Die Deutsche Bahn erwartet einen Coronaschaden von bis zu 11 Mrd. Euro. Allein heuer dürfte die Konzernbilanz einen Verlust von 5,6 Mrd. Euro ausweisen, wie aus Unternehmenskreisen verlautet. Union und SPD hatten im Koalitionsvertrag vereinbart, die Zahl der Bahnkunden bis 2030 zu verdoppeln. Der deutsche Verkehrsminister Andreas Scheuer (CSU) sagte am Donnerstag: "Wir werden das Ziel der Verdoppelung der Fahrgäste nicht aus den Augen verlieren." Die Bahn müsse wieder Rekordzahlen erreichen. Eine Jahreszahl nannte er nicht, verwies aber auf den Koalitionsvertrag.

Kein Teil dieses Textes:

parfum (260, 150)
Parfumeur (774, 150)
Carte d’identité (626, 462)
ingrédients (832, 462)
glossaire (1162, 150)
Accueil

Bei der FDP-Bundestagsfraktion hieß es, die Coronapandemie wirke wie ein Brennglas auf die strukturellen Probleme der Deutschen Bahn. "Der heutige DB-Konzern ist zu groß, zu schwerfällig, hat zu viele Hierarchieebenen, verzettelt sich im Ausland und leidet unter den Eigeninteressen von Politik und Gewerkschaften", sagte der Obmann im Ausschuss für Verkehr und digitale Infrastruktur, Torsten Herbst. Es brauche einen schlankeren und kundenorientierten Mobilitätsdienstleister mit klarem Fokus auf das Inland. Um mehr Wettbewerb und mehr Angebotsvielfalt auf der Schiene zu erreichen, sei zudem die Trennung zwischen der Infrastruktur und den Bahnbeförderungsunternehmen notwendig.